• [Instructions to follow]: Reproduce the lines below word for word, from the line containing "Task: Switch to the Personal Watchlist tab" through the final line, leaving out any pictures.
━━━━━ Listing
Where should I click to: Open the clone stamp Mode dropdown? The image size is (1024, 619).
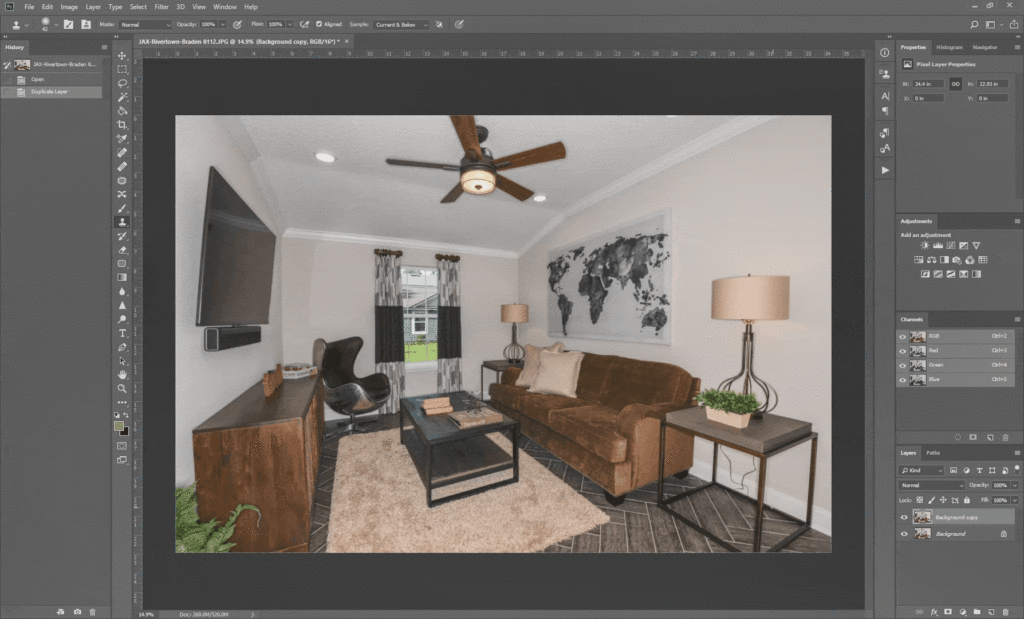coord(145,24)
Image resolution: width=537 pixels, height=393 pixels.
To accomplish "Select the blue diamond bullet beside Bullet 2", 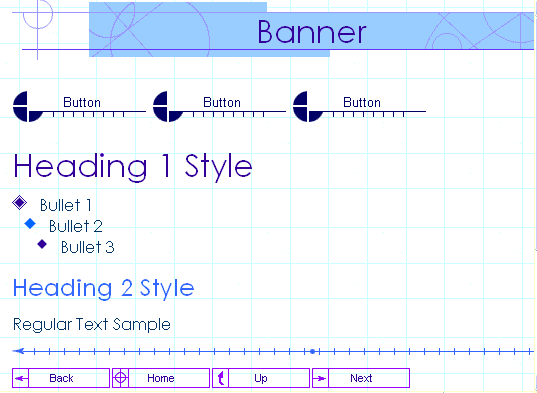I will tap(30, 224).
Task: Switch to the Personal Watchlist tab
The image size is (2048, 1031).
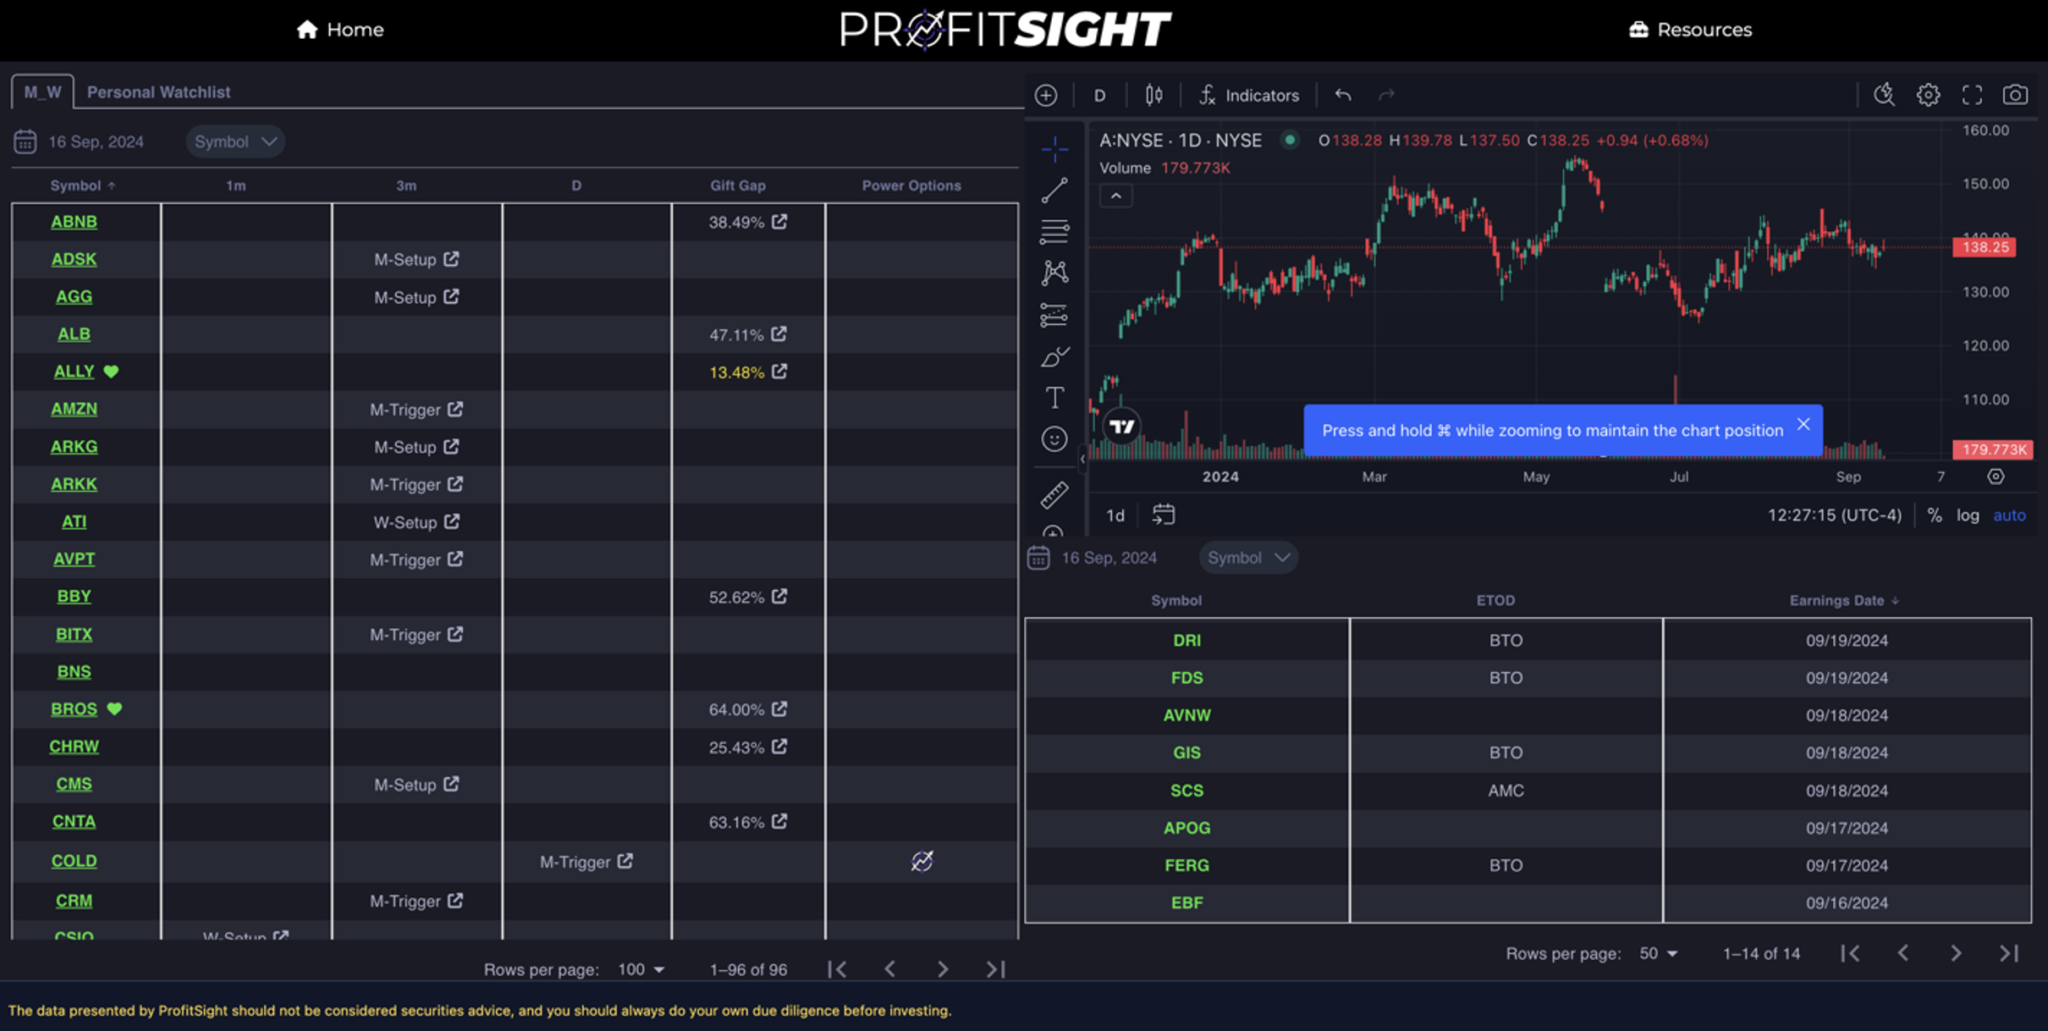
━━━━━━━━━━
• [Written solution]:
Task: Switch to the Personal Watchlist tab
The image size is (2048, 1031).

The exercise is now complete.